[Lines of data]
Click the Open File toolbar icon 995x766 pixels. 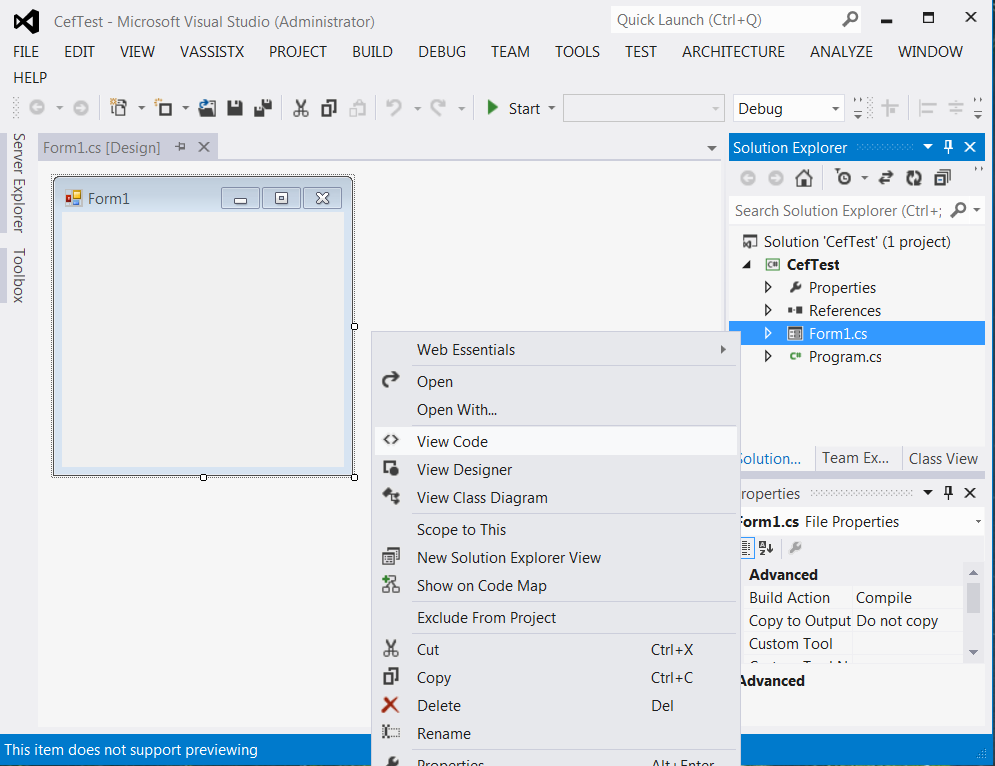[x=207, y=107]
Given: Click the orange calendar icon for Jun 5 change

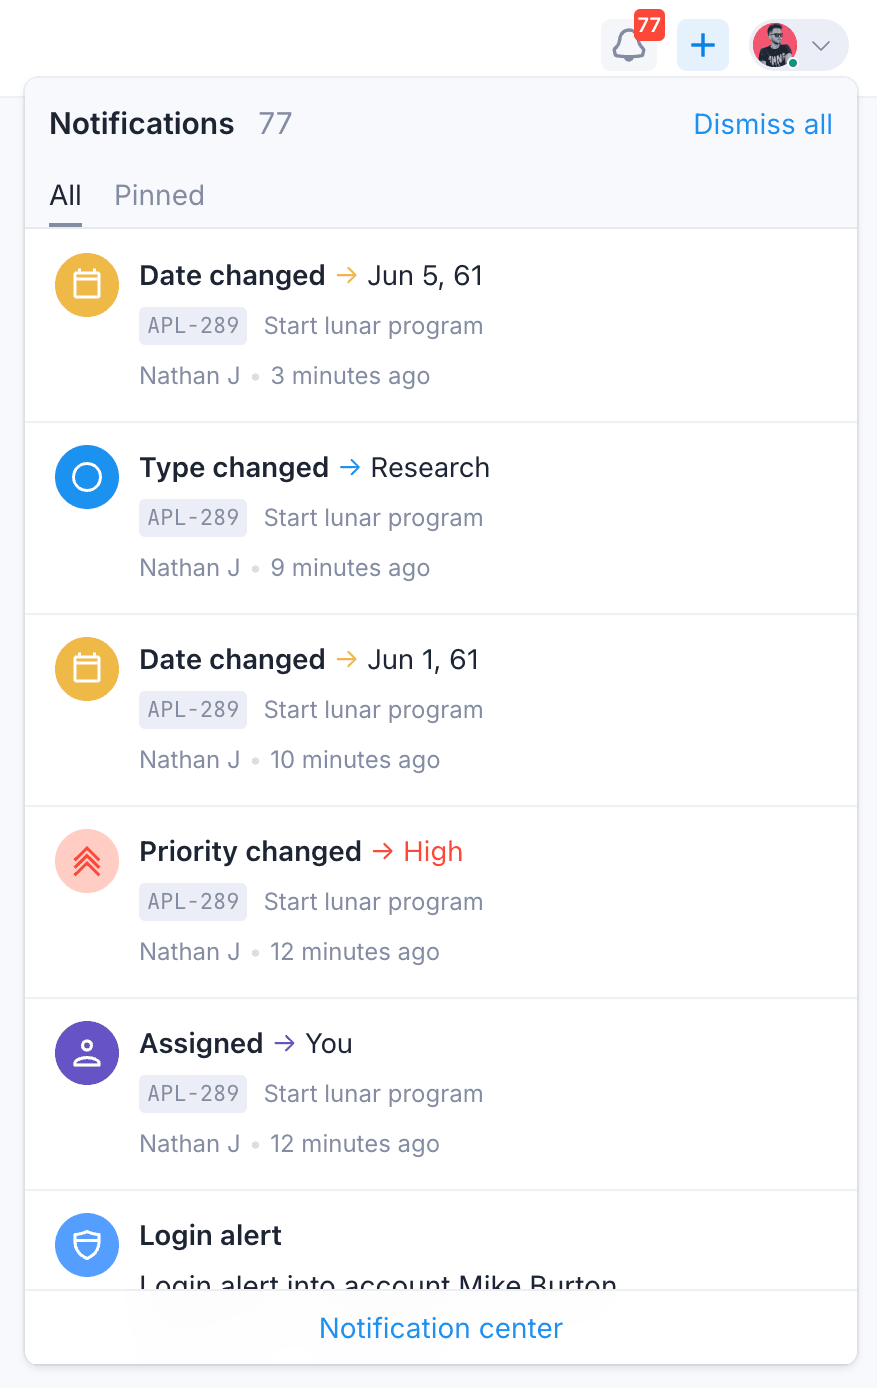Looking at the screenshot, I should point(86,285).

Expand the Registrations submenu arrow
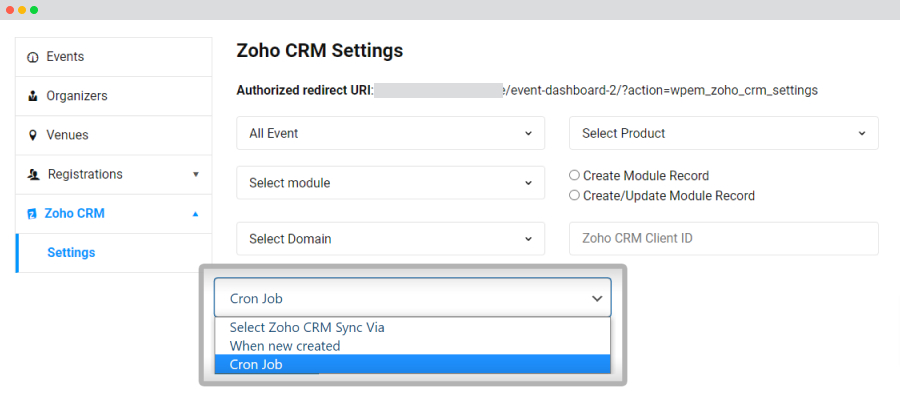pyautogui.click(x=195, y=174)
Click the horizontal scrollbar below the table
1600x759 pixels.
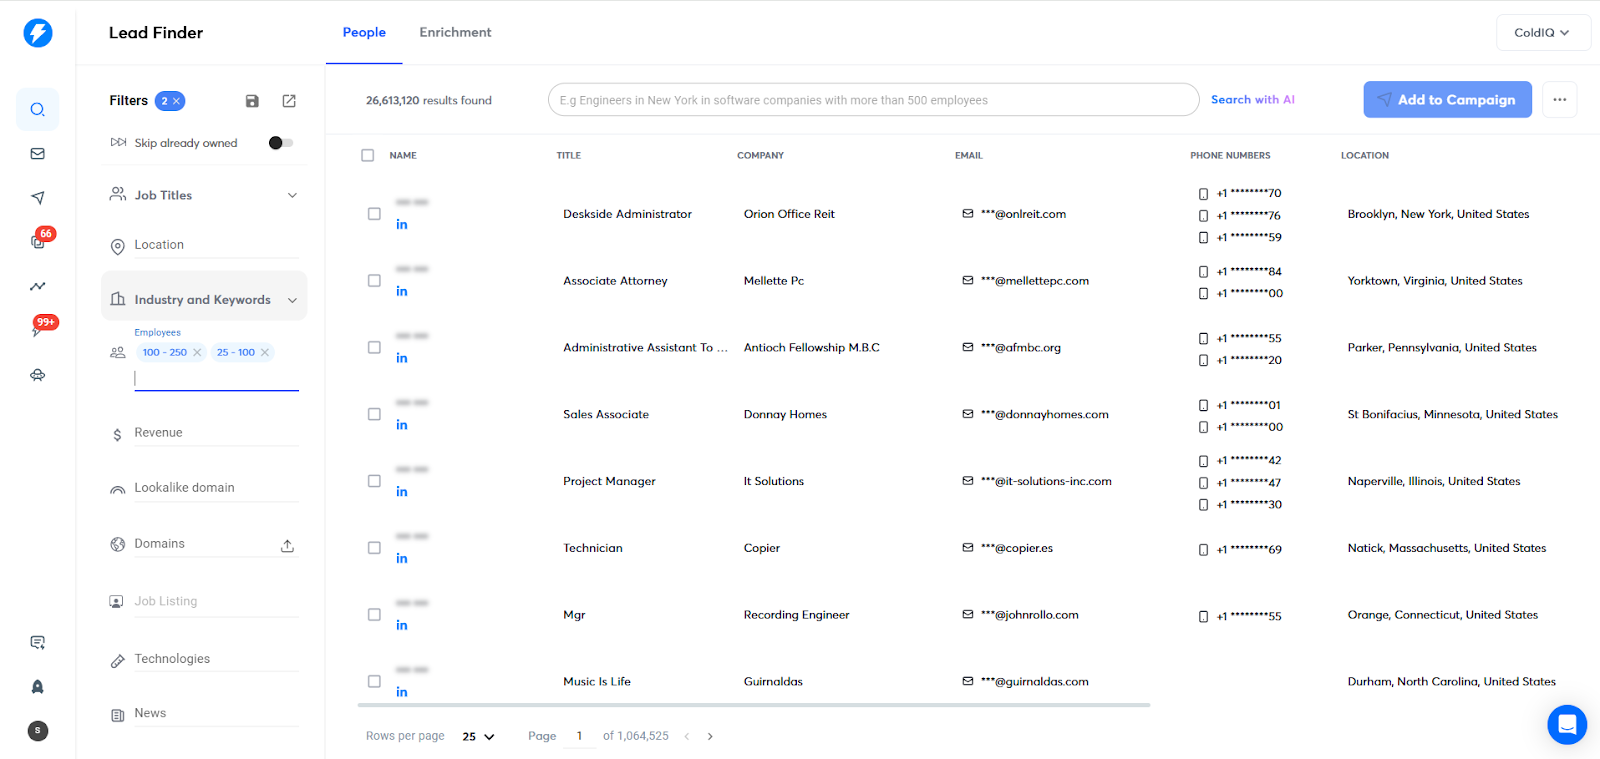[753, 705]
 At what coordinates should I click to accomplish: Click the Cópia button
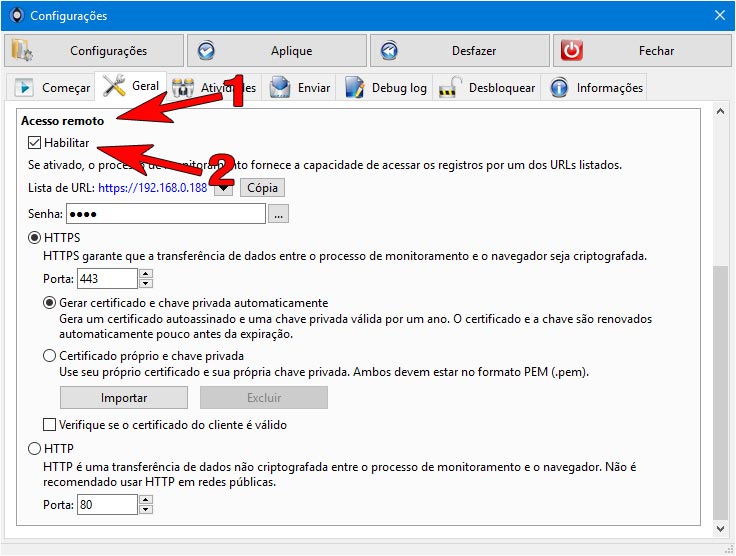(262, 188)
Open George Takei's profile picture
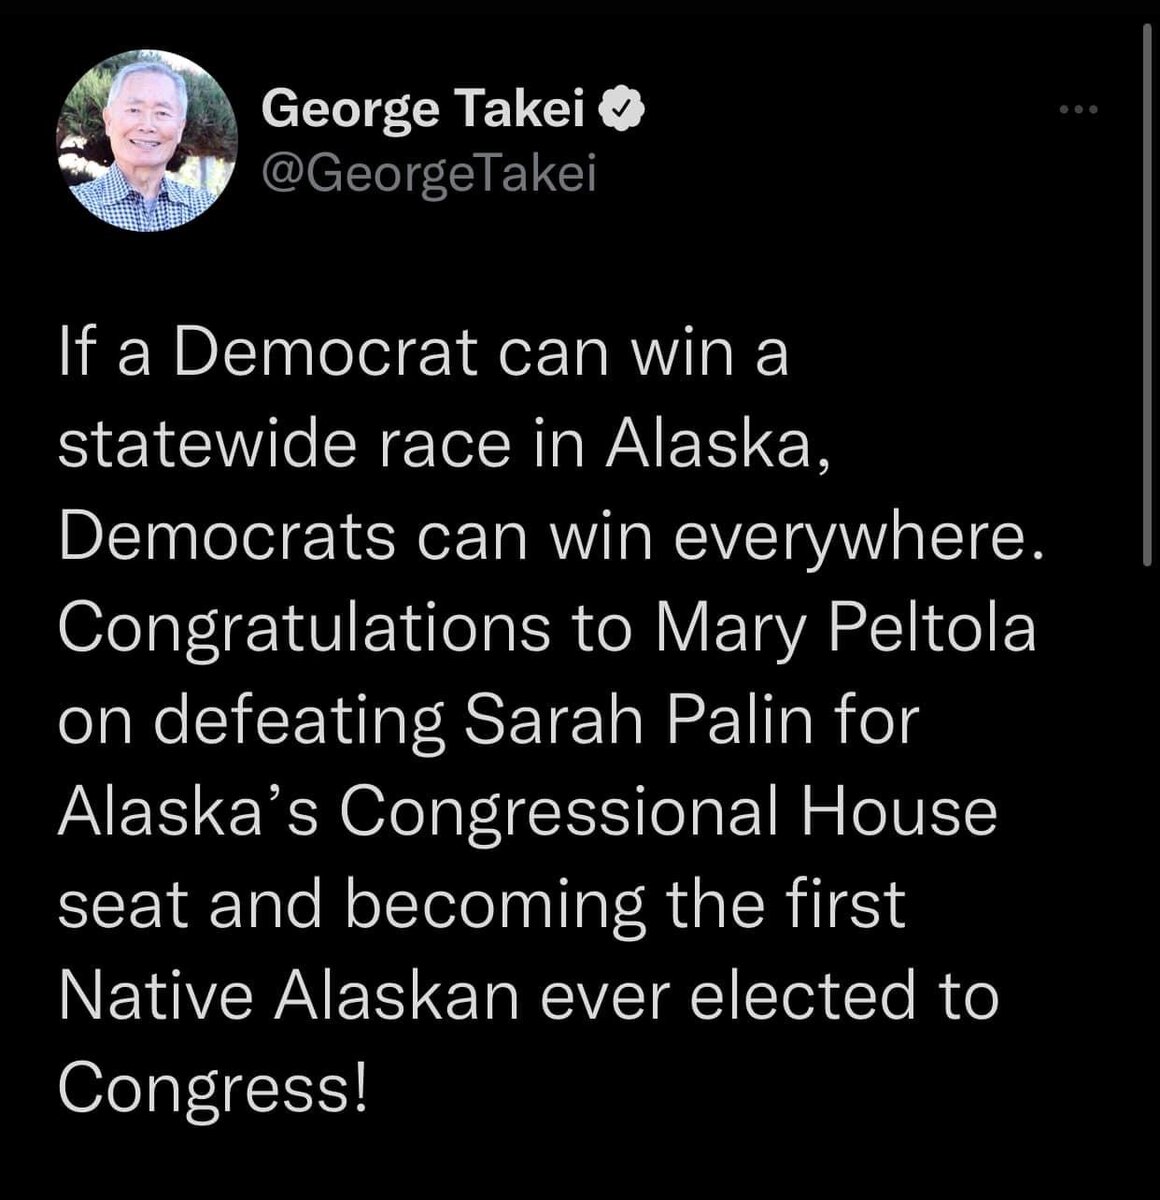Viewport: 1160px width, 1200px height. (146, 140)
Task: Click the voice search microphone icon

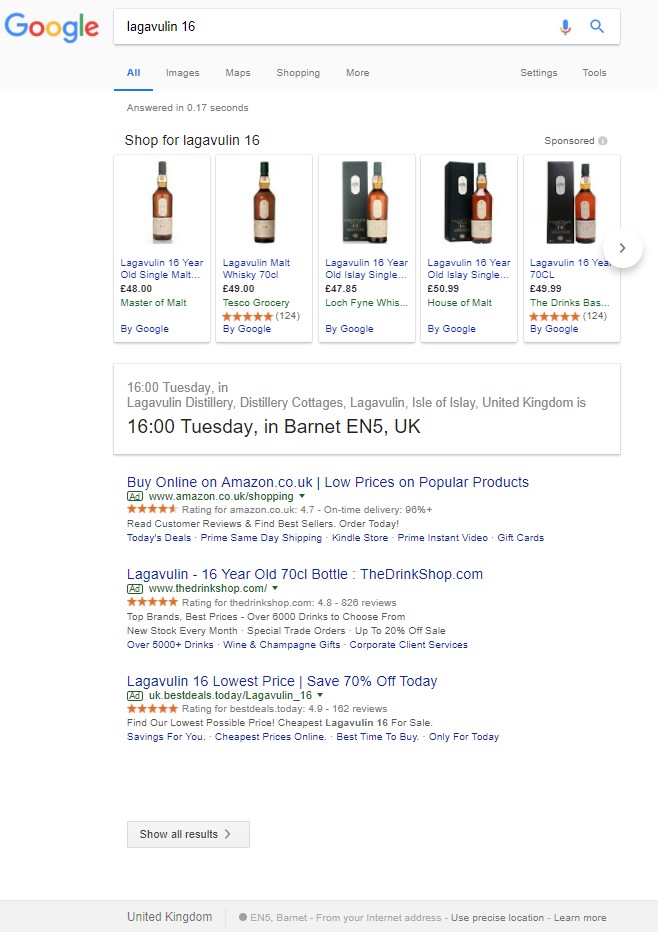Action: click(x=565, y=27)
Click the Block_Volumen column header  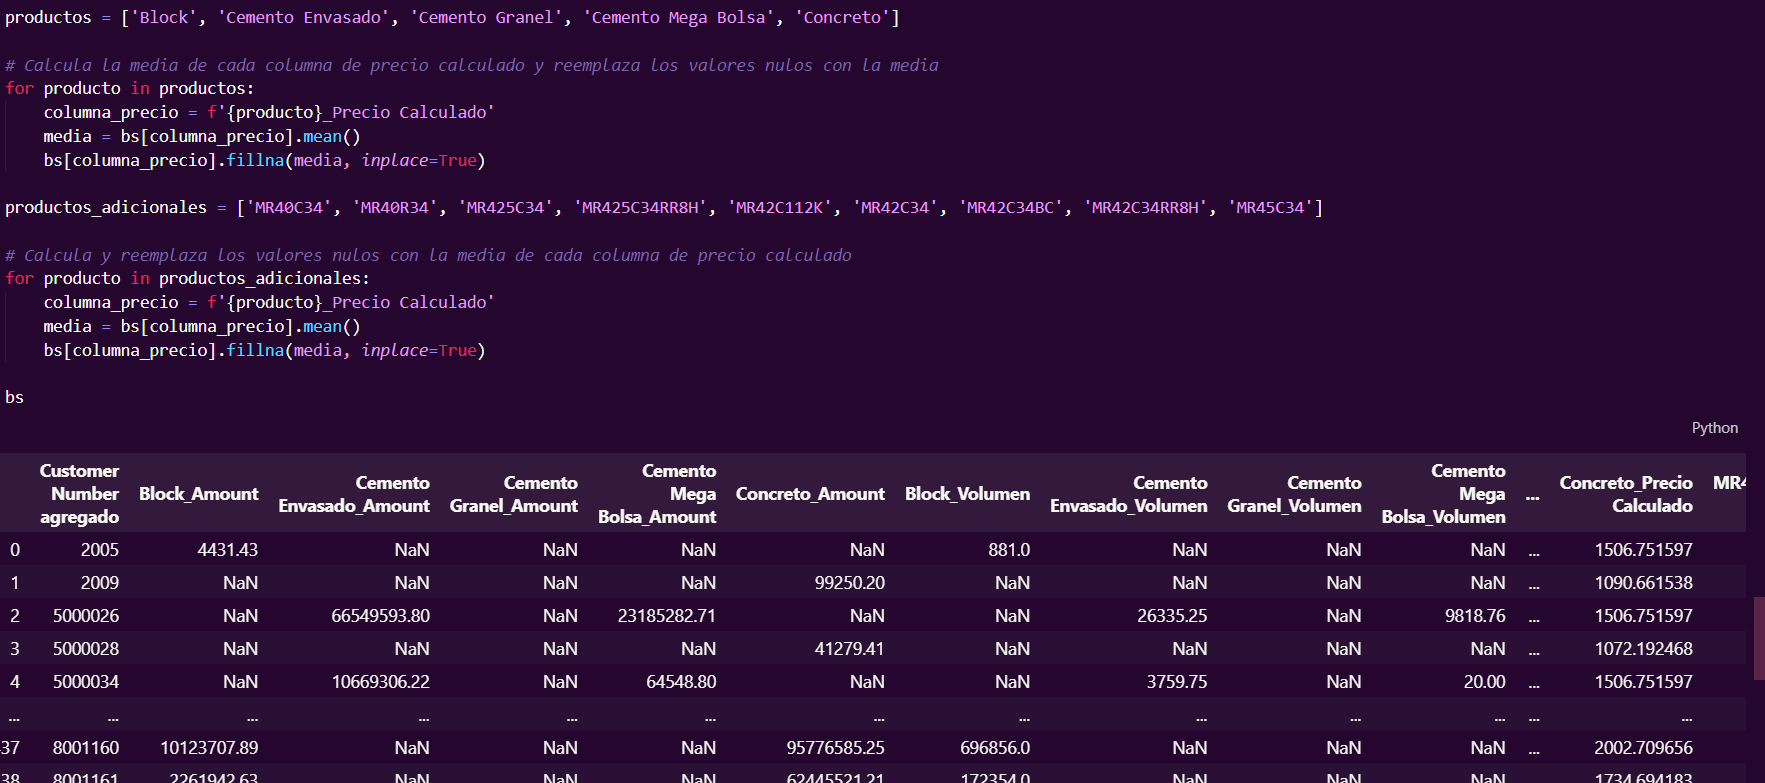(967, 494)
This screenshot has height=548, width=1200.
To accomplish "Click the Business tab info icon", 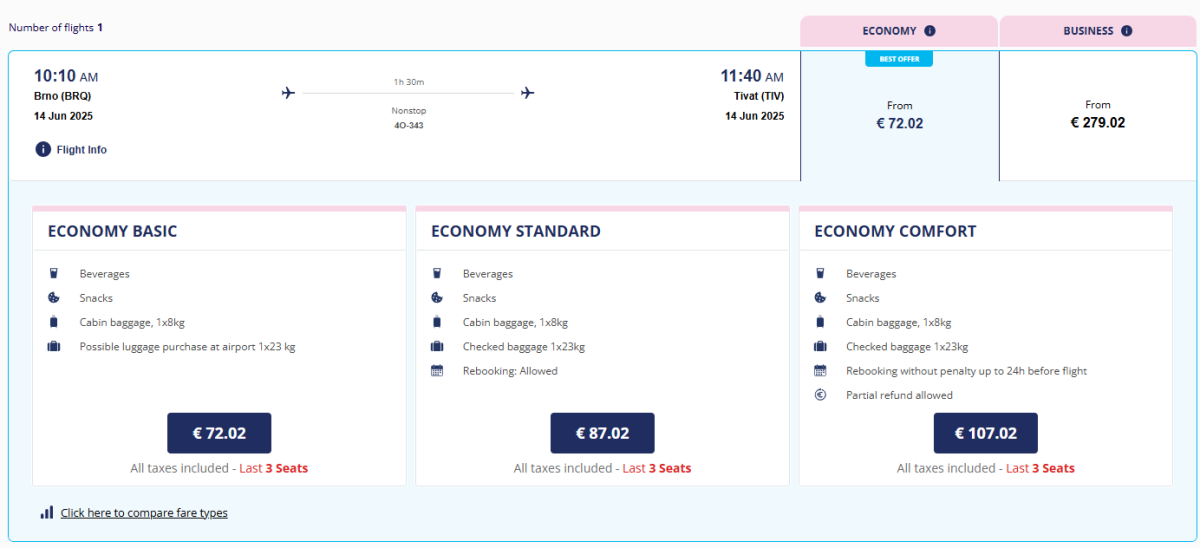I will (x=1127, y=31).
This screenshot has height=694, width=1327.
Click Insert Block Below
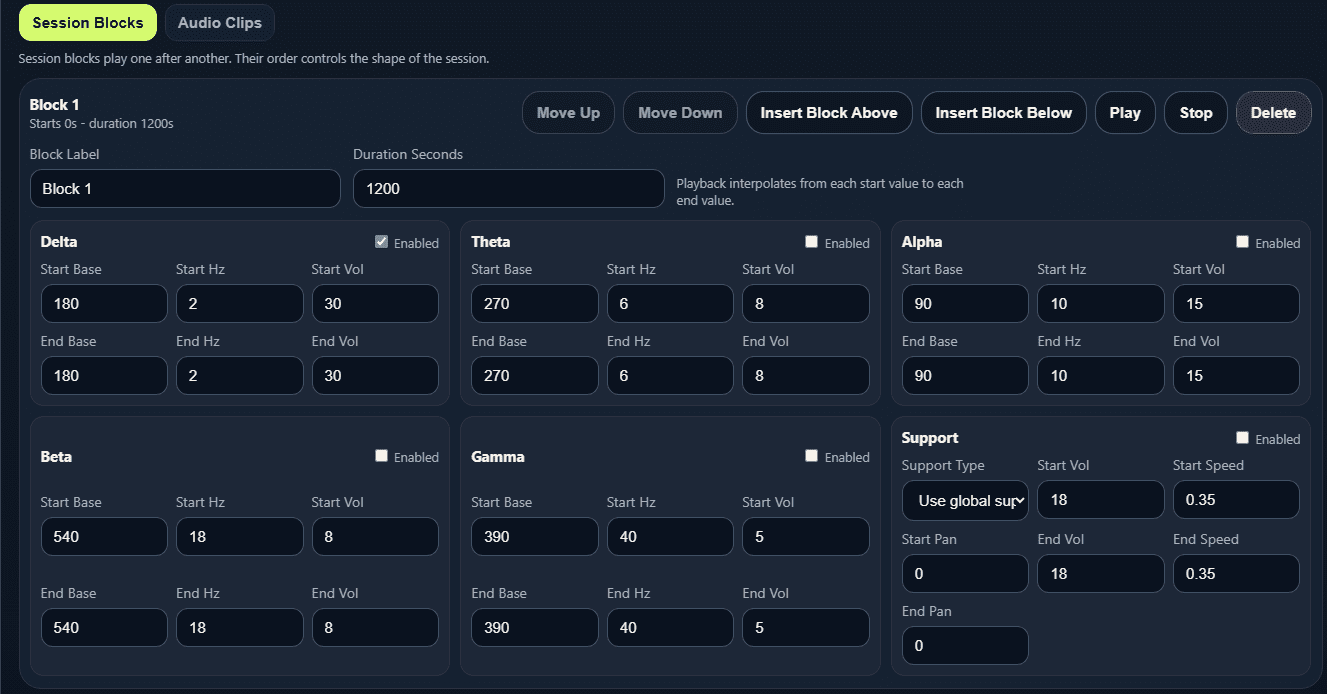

Exercise details - Output the stretch of the listing from the line containing "This screenshot has height=694, width=1327." through the end of the listing, without any change, and leave the pictures out of your answer.

Exercise output -
This screenshot has height=694, width=1327.
Click Insert Block Below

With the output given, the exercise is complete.